─── RECORDS SHOWN ───

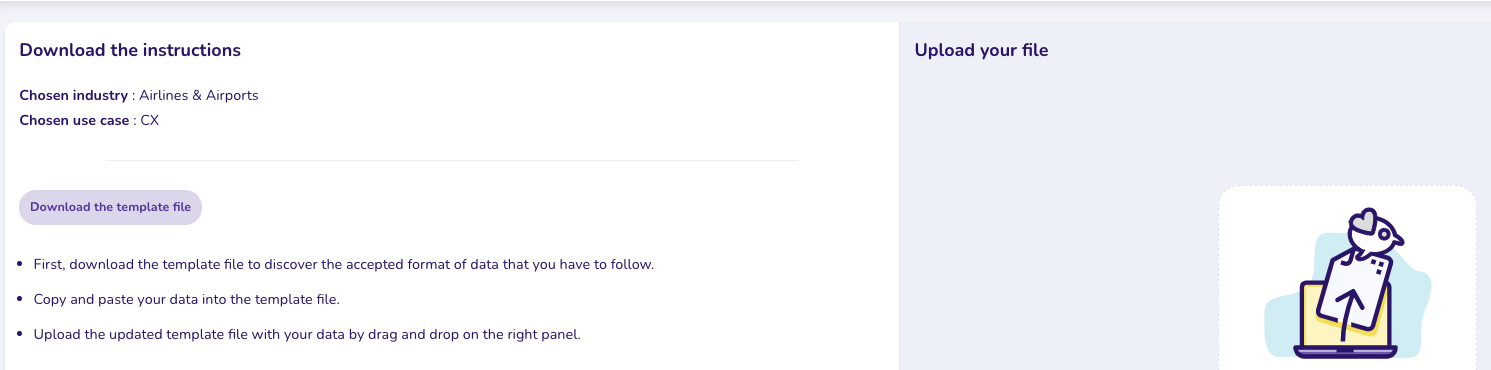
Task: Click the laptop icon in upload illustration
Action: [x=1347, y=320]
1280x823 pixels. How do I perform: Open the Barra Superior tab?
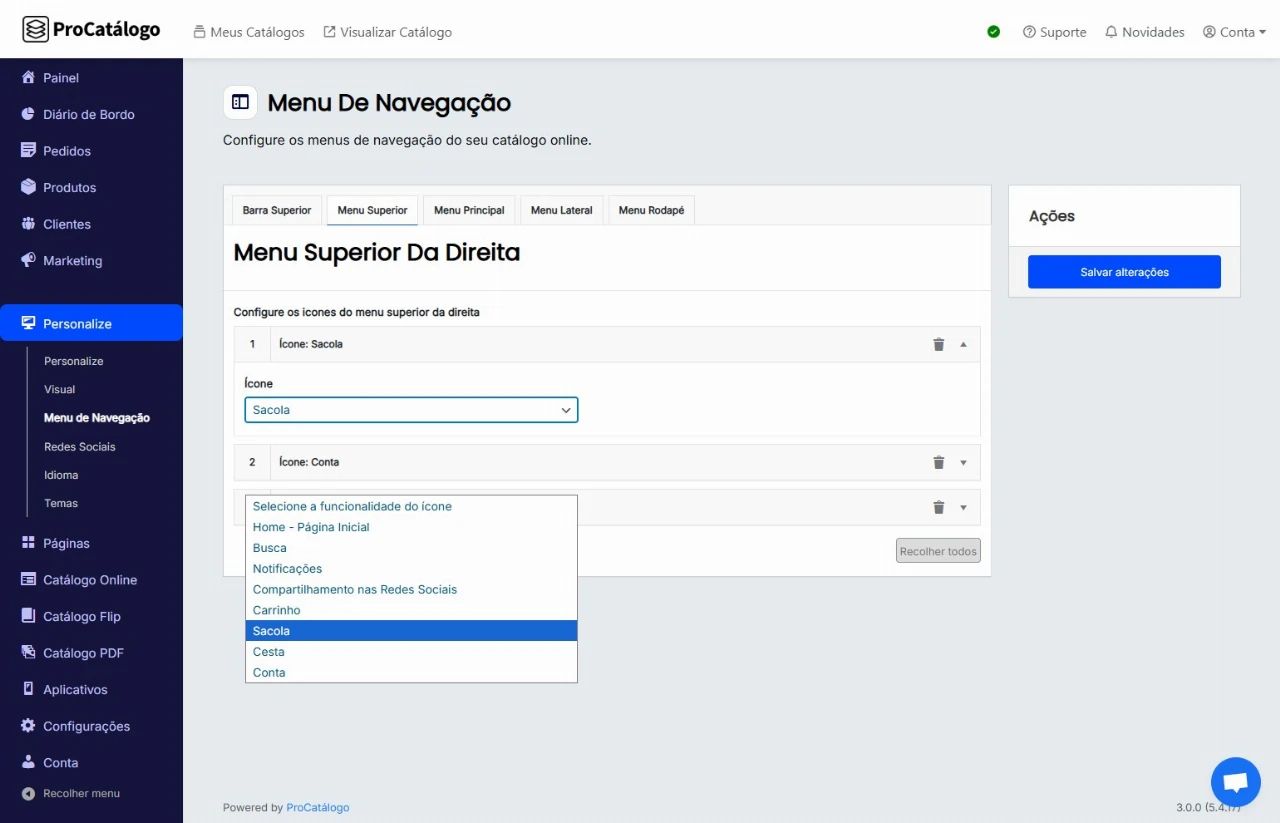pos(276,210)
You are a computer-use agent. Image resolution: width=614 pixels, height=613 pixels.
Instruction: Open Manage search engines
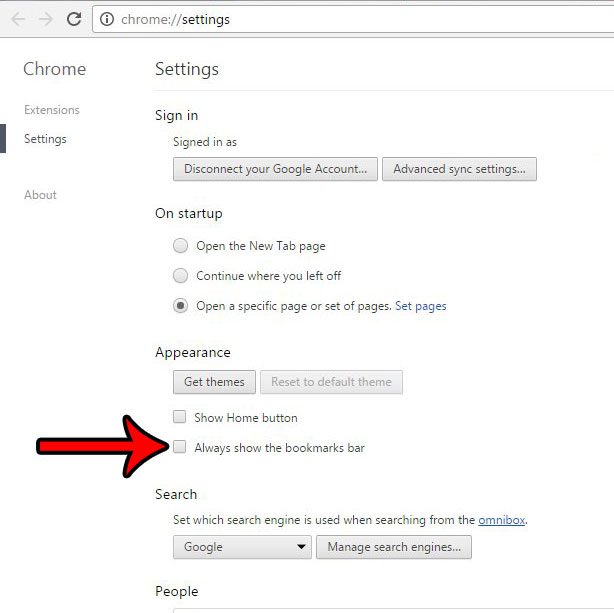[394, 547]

───

Word for word, restate the lines from the one containing "1280x823 pixels. How" through the end of the listing, and nothing more. Skip the pictures.

RESULT OF THE TASK:
1280x823 pixels. How do I perform: Open the Barra Superior tab?
pos(276,210)
You are a computer-use agent. Image resolution: width=614 pixels, height=613 pixels.
Instruction: Open Manage search engines
[394, 547]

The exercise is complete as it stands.